Task
使用KNN进行Iris 鸢尾花分类
导入模块
import pandas as pd
import numpy as np
import matplotlib.pyplot as plt
import seaborn as sns
from sklearn.neighbors import KNeighborsClassifier
from sklearn.metrics import accuracy_score
plt.rcParams['font.sans-serif'] = ['Microsoft YaHei']
%matplotlib inline
查看数据
# 读取数据
feat_names = ['sepal-length', 'sepal-width', 'petal-length', 'petal-width', 'species']
dpath = '../data/'
df = pd.read_csv(dpath + 'iris.csv', names=feat_names)
df.head()
sepal-length | sepal-width | petal-length | petal-width | species | |
---|---|---|---|---|---|
0 | 5.1 | 3.5 | 1.4 | 0.2 | Iris-setosa |
1 | 4.9 | 3.0 | 1.4 | 0.2 | Iris-setosa |
2 | 4.7 | 3.2 | 1.3 | 0.2 | Iris-setosa |
3 | 4.6 | 3.1 | 1.5 | 0.2 | Iris-setosa |
4 | 5.0 | 3.6 | 1.4 | 0.2 | Iris-setosa |
# 查看数据总体情况
df.info()
<class 'pandas.core.frame.DataFrame'>
RangeIndex: 150 entries, 0 to 149
Data columns (total 5 columns):
# Column Non-Null Count Dtype
--- ------ -------------- -----
0 sepal-length 150 non-null float64
1 sepal-width 150 non-null float64
2 petal-length 150 non-null float64
3 petal-width 150 non-null float64
4 species 150 non-null object
dtypes: float64(4), object(1)
memory usage: 6.0+ KB
# 查看缺失值情况
column_null = df.isnull().sum(axis=0)
row_null = df.isnull().sum(axis=1)
all_null = df.isnull().sum().sum()
all_null
0
# 查看数值型特征的统计量
df.describe()
sepal-length | sepal-width | petal-length | petal-width | |
---|---|---|---|---|
count | 150.000000 | 150.000000 | 150.000000 | 150.000000 |
mean | 5.843333 | 3.054000 | 3.758667 | 1.198667 |
std | 0.828066 | 0.433594 | 1.764420 | 0.763161 |
min | 4.300000 | 2.000000 | 1.000000 | 0.100000 |
25% | 5.100000 | 2.800000 | 1.600000 | 0.300000 |
50% | 5.800000 | 3.000000 | 4.350000 | 1.300000 |
75% | 6.400000 | 3.300000 | 5.100000 | 1.800000 |
max | 7.900000 | 4.400000 | 6.900000 | 2.500000 |
# 特征的直方图
sns.histplot(df)
<Axes: ylabel='Count'>
# 标签的直方图
sns.countplot(df, x = 'species')
<Axes: xlabel='species', ylabel='count'>
# IQR 检测噪声
sns.boxplot(df)
<Axes: >
# 查看数值型特征之间的相关系数
feat_corr = df.select_dtypes(include=['number']).corr()

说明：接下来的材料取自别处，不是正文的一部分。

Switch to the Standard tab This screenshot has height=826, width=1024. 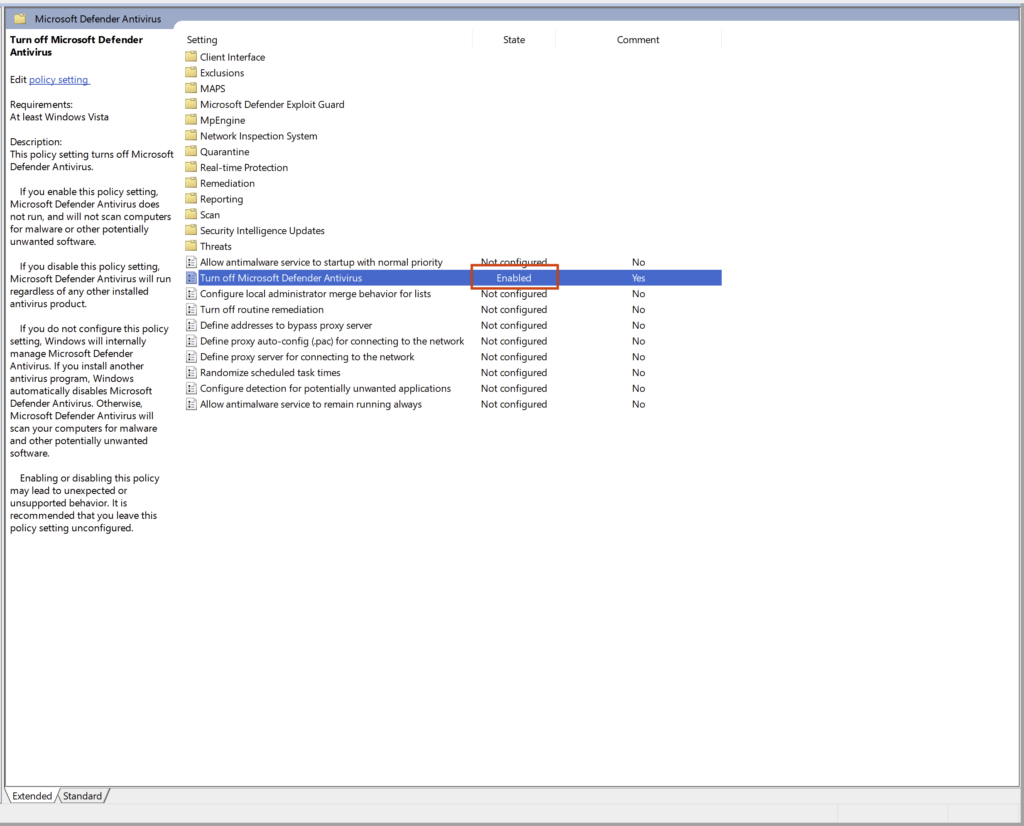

sns.heatmap(feat_corr, annot=True)
<Axes: >
# 查看特征两两之间的散点图
sns.pairplot(df, hue='species', kind='scatter', diag_kind='kde', markers=["o", "s", "D"], diag_kws=dict(fill=True))
d:\Anaconda3\Lib\site-packages\seaborn\axisgrid.py:118: UserWarning: The figure layout has changed to tight
self._figure.tight_layout(*args, **kwargs)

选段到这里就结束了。